**PROBLEM TO WORK ON:**
An unchanged copy of all the lines below is expected, and it should contain no pictures.
= Beginning of Section =
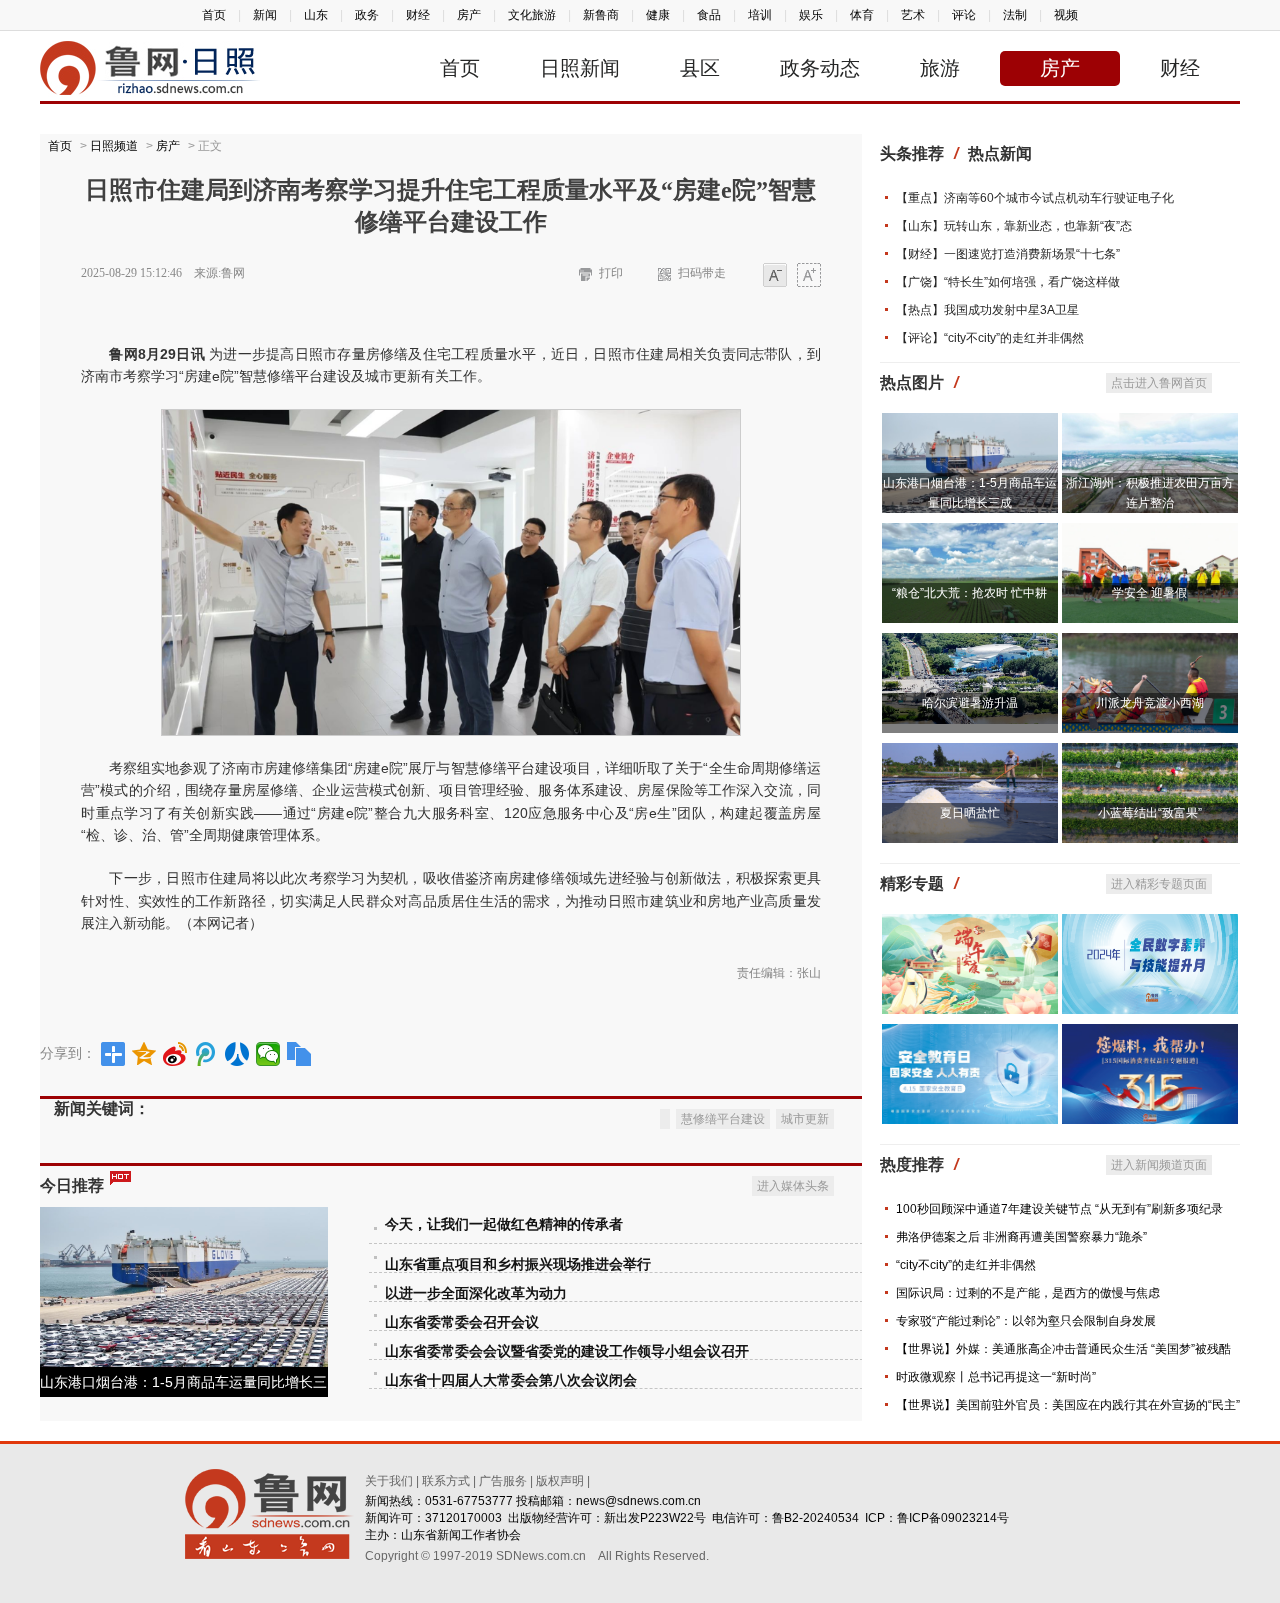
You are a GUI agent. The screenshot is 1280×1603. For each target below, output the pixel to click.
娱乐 (811, 15)
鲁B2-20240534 (815, 1518)
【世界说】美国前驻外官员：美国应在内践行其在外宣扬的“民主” (1068, 1405)
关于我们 (389, 1481)
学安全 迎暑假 (1149, 593)
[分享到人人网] (237, 1054)
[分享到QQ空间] (144, 1054)
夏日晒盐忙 (970, 813)
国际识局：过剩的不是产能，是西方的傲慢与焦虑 (1028, 1293)
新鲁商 (601, 15)
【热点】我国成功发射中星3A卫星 (987, 310)
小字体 (775, 276)
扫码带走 (702, 273)
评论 (964, 15)
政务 (367, 15)
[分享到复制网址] (299, 1054)
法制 (1015, 15)
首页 (214, 15)
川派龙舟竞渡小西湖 (1150, 703)
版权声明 (560, 1481)
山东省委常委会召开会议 (462, 1322)
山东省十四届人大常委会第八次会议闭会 (511, 1380)
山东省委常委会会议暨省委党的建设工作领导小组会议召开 (567, 1351)
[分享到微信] (268, 1054)
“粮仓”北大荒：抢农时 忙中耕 (969, 593)
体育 (862, 15)
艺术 (913, 15)
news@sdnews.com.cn (638, 1501)
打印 (611, 273)
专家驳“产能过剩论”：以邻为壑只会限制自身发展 (1026, 1321)
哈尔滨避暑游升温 (970, 703)
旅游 (940, 68)
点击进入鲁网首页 (1159, 383)
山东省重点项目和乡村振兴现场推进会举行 (518, 1264)
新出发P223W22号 (655, 1518)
= End of Section =
**RESULT OF THE TASK:**
You are a GUI agent. The screenshot is 1280×1603. For each target below, output the pixel to click.
娱乐 (811, 15)
鲁B2-20240534 (815, 1518)
【世界说】美国前驻外官员：美国应在内践行其在外宣扬的“民主” (1068, 1405)
关于我们 (389, 1481)
学安全 迎暑假 (1149, 593)
[分享到人人网] (237, 1054)
[分享到QQ空间] (144, 1054)
夏日晒盐忙 (970, 813)
国际识局：过剩的不是产能，是西方的傲慢与焦虑 (1028, 1293)
新鲁商 (601, 15)
【热点】我国成功发射中星3A卫星 (987, 310)
小字体 (775, 276)
扫码带走 (702, 273)
评论 (964, 15)
政务 (367, 15)
[分享到复制网址] (299, 1054)
法制 (1015, 15)
首页 (214, 15)
川派龙舟竞渡小西湖 (1150, 703)
版权声明 (560, 1481)
山东省委常委会召开会议 (462, 1322)
山东省十四届人大常委会第八次会议闭会 (511, 1380)
山东省委常委会会议暨省委党的建设工作领导小组会议召开 (567, 1351)
[分享到微信] (268, 1054)
“粮仓”北大荒：抢农时 忙中耕 (969, 593)
体育 (862, 15)
艺术 (913, 15)
news@sdnews.com.cn (638, 1501)
打印 (611, 273)
专家驳“产能过剩论”：以邻为壑只会限制自身发展 (1026, 1321)
哈尔滨避暑游升温 (970, 703)
旅游 (940, 68)
点击进入鲁网首页 (1159, 383)
山东省重点项目和乡村振兴现场推进会举行 (518, 1264)
新出发P223W22号 (655, 1518)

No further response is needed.